══ Exercise text

Supreme Court of New York, Second Department

July 19, 2017

In the Matter of Sinclair Haberman, et al., petitioners/plaintiffs-respondents,
v.
Zoning Board of Appeals of the City of Long Beach, et al., respondents/defendants-appellants, et al., respondent/defendant. Index No. 1138/04

          Argued-May 8, 2017

         D52888 O/afa

          Kudman Trachten Aloe, LLP, New York, NY (Paul H. Aloe and David N. Saponara of counsel), for respondents/defendants-appellants Zoning Board of Appeals of the City of Long Beach, Rocco Morelli, Lenny Torres, Marcel Weber, Michael Fina, Stuart Banschick, Lorraine Divone, and Michael Leonetti.

          Wilson Elser Moskowitz Edelman & Dicker, LLP, White Plains, NY (Joanna M. Topping of counsel; Robert A. Spolzino, former of counsel on the brief), for respondents/defendants-appellants City of Long Beach and Scott Kemins.

          Herrick Feinstein, New York, NY (Scott Mollen of counsel), Davis Wright Tremaine LLP, New York, NY (Victor A. Kovner of counsel), Duane Morris, LLP, New York, NY (Thomas R. Newman of counsel), James Edward Pelzer, Manhasset, NY, Ackerman, Levine, Cullen, Brickman & Limmer, LLP, Great Neck, NY (Stephen G. Limmer of counsel), Jacob Haberman, New York, NY, and Jaspan Schlesinger LLP, Garden City, NY (Steven R. Schlesinger of counsel), for petitioners/plaintiffs-respondents (one brief filed).

          RUTH C. BALKIN, J.P. SHERI S. ROMAN SYLVIA O. HINDS-RADIX HECTOR D. LASALLE, JJ.

          DECISION & ORDER

         In a hybrid proceeding pursuant to CPLR article 78 to review a determination of the Zoning Board of Appeals of the City of Long Beach dated December 29, 2003, which revoked a building permit previously issued to the petitioners/plaintiffs on August 12, 2003, and action, inter alia, for a judgment declaring that the petitioners/plaintiffs are entitled to the building permit, the Zoning Board of Appeals of the City of Long Beach, Rocco Morelli, Lenny Torres, Marcel Weber, Michael Fina, Stuart Banschick, Lorraine Divone, and Michael Leonetti appeal, and the City of Long Beach and Scott Kemins, as Commissioner of the Department of Buildings of the City of Long Beach separately appeal, as limited by their respective briefs, from so much of an order of the Supreme Court, Nassau County (McCormack, J.), entered March 27, 2015, as granted the petitioners/plaintiffs' motion for leave to enter a default judgment against them and denied their respective cross motions for leave to file amended answers to the third amended petition/complaint.

════

### Activity
Extend the appellate court decision above, picking up immediately after its final sentence.

══ Information

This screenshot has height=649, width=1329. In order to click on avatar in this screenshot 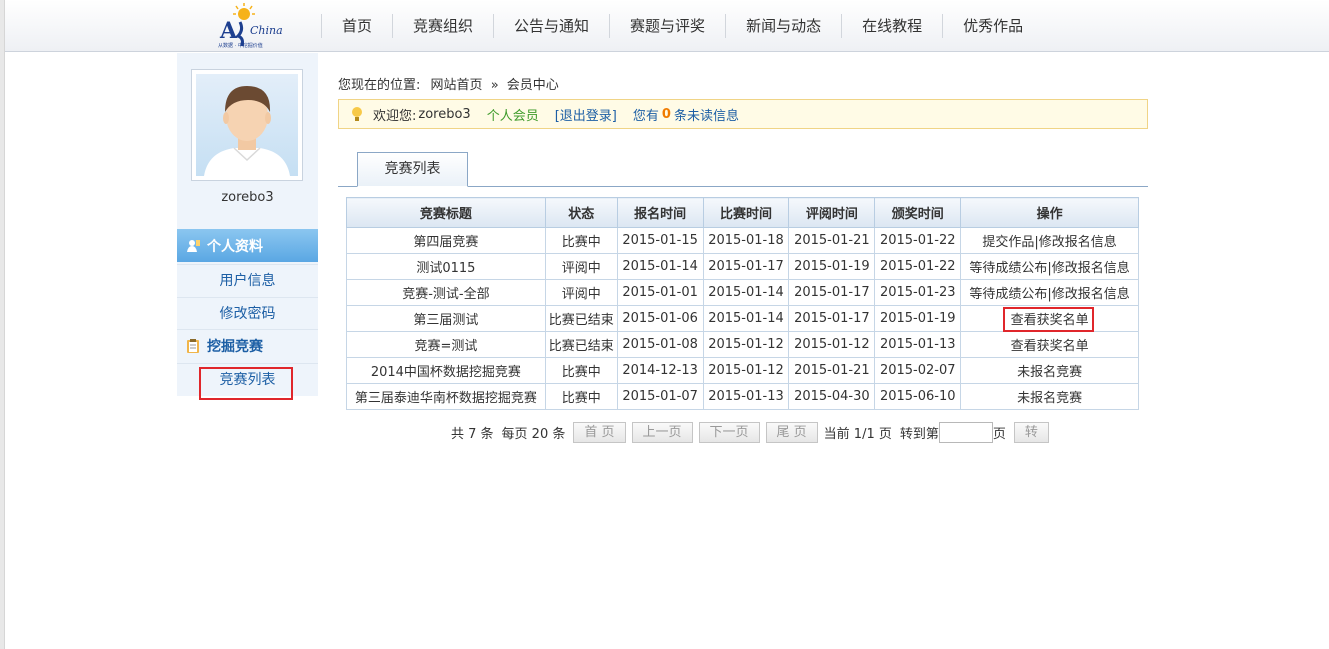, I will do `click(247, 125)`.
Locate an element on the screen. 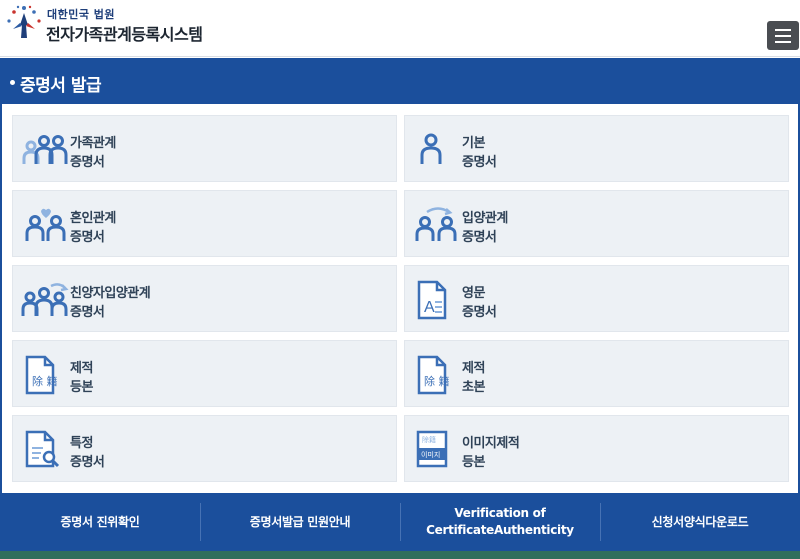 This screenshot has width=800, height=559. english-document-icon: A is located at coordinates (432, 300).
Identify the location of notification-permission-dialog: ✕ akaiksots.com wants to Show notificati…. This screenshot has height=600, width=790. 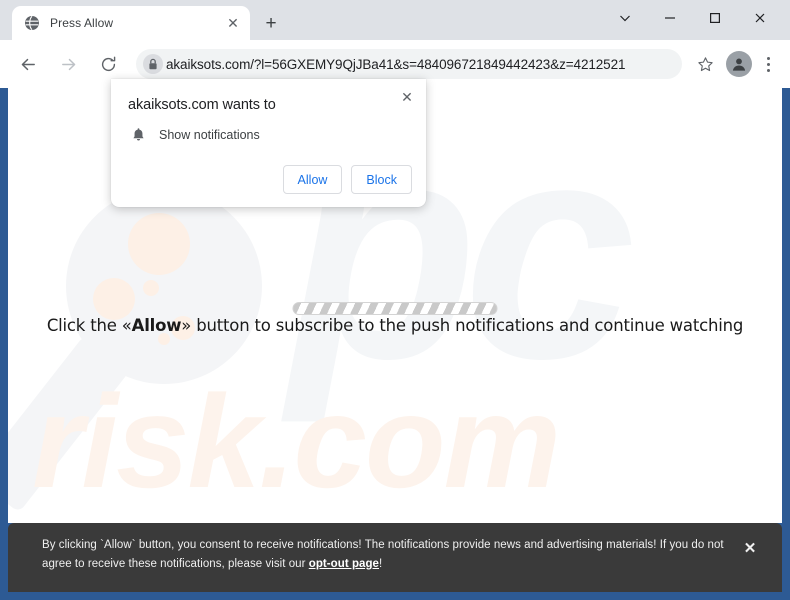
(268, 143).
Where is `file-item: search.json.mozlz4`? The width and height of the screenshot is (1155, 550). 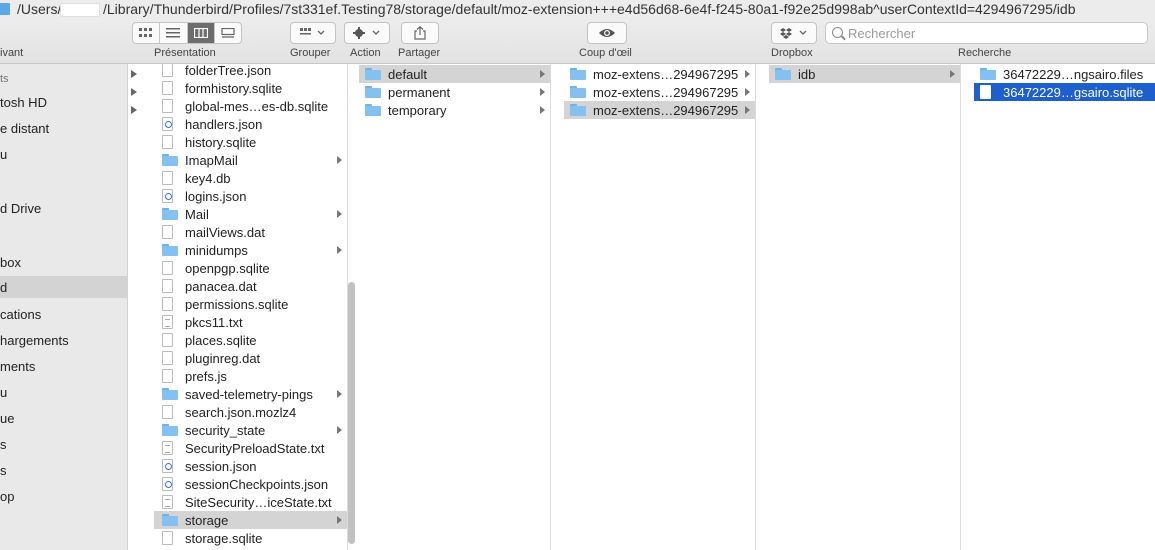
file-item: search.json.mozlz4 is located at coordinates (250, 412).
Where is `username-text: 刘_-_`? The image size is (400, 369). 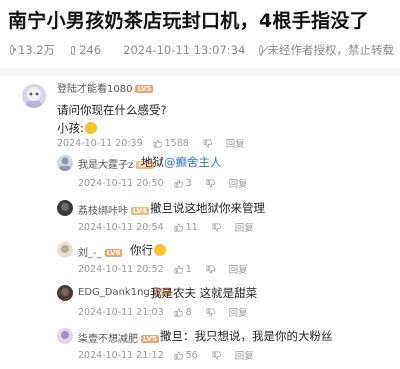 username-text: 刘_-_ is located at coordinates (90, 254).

════
══ Information

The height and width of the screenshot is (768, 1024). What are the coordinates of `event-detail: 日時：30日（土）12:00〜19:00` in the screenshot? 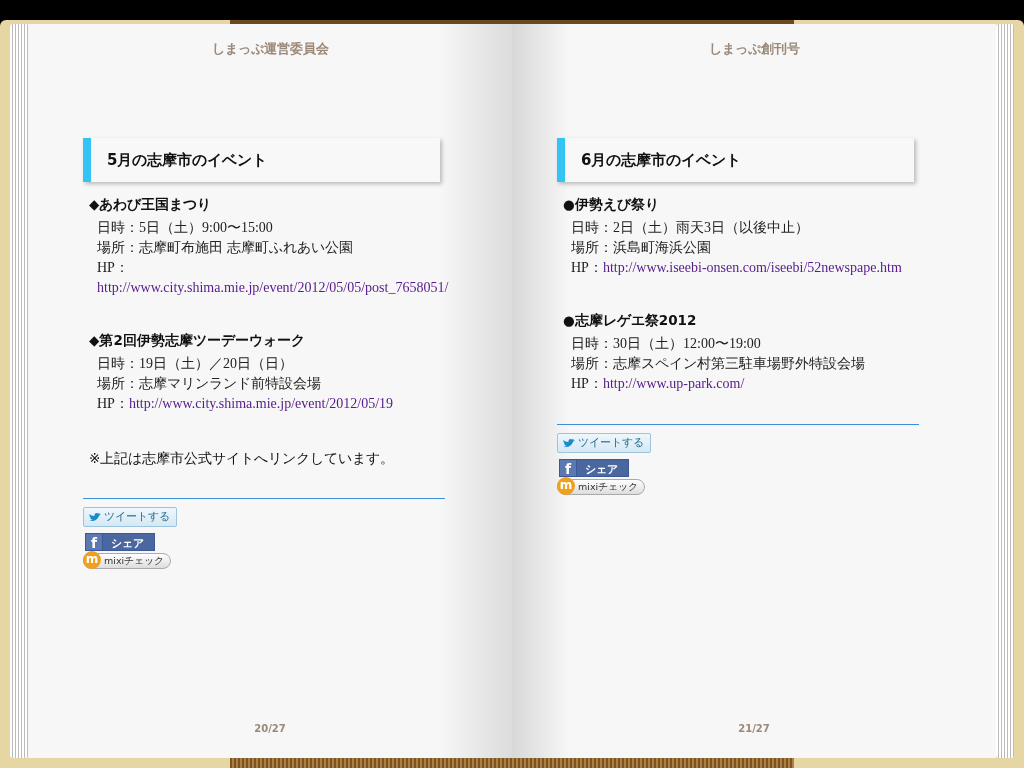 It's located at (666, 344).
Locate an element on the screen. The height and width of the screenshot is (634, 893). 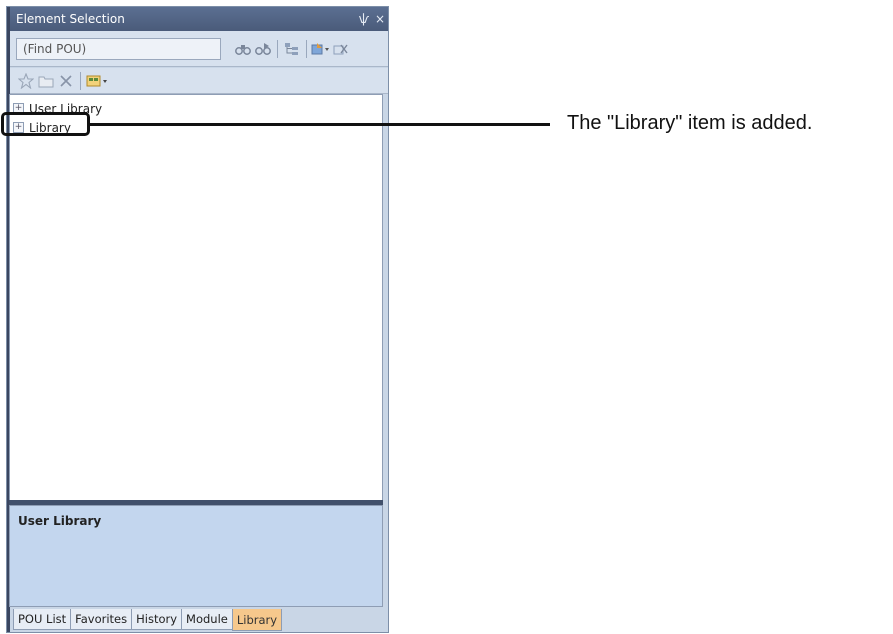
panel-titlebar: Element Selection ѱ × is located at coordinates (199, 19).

════

### Written response
         ORDERED that on the Court's own motion, the notice of appeal from so much of the order as granted the petitioners/plaintiffs' motion for leave to enter a default judgment on the causes of action seeking relief pursuant to CPLR article 78, and denied the appellants' respective cross motions for leave to file amended answers to those causes of action is deemed to be an application for leave to appeal from that portion of the order, and leave to appeal from that portion of the order is granted (see CPLR 5701[c]); and it is further, ORDERED that the order is affirmed insofar as appealed from, with one bill of costs payable by the appellants appearing separately and filing separate briefs.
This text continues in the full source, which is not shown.